De l’autre, des animateurs incultes, insolents et vulgaires, à la langue sale incapable de s’exprimer autrement que dans un dialecte approximatif anglo-franco-n’importe-quoi, ni français ni anglais, où les "tsé", les "chu", les "cool", les "man" et autres néologismes inhérents au manque de vocabulaire sont la plupart du temps encadrés par un discours démagogique et avide où l’on entend avec fracas l’argent sonnant et le bruit des bottes; des voleurs de langage du peuple, des aguicheurs de conscience sociale, des prétendus libérateurs, des agitateurs de pulsions de foule bête, des usurpateurs du gros bon sens.
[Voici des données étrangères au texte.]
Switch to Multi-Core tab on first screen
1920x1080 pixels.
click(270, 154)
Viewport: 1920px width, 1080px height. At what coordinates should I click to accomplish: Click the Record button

Et fiers de l’être…
Entre les deux, ceux qui ne sont pas officiellement Radio X, ceux qui se cachent derrière le manque d’émissions "intéressantes" le matin pour écouter Jean-François Fillion, ceux qui sont trop couards pour dire qu’ils l’aiment, ceux qui sont trop chieux pour avouer qu’ils jouissent quand les cellules du gourou s’échauffent et qu’il vomit sa merde, ceux qui sont trop fiers de leur petite propreté sociale pour admettre qu’ils attendent impatiemment leur petit orgasme matinal fait de dérapages verbaux et d’incontinence langagière, pas assez lucides pour voir que s’ils tolèrent les propos haineux ou insipides du monde parallèle, ce n’est pas parce que, comme ils disent, ça les fait rire ou par pur voyeurisme populacier, mais bien parce qu’ils ont l’oreille à la hauteur de la bouche qui les tient. Ce n’est jamais la cuvette de toilette qui vise, mais toujours l’inverse. Ils disent "ça nous amuse", comme un citoyen romain au cirque, et "il n’y a rien d’autre", comme un junkie qui s’envoie de l’Ajax.
Au fond, il est dommage qu’une instance gouvernementale ait dû censurer de force ce qui aurait dû l’être par manque d’auditeurs assoiffés d’adrénaline à bon marché. Mais quand on veut des esclaves, on ne leur donne pas une éducation de maître, n’est-ce pas? Ils ont le droit, en effet, d’être Radio X, mais leur a-t-on donné le choix?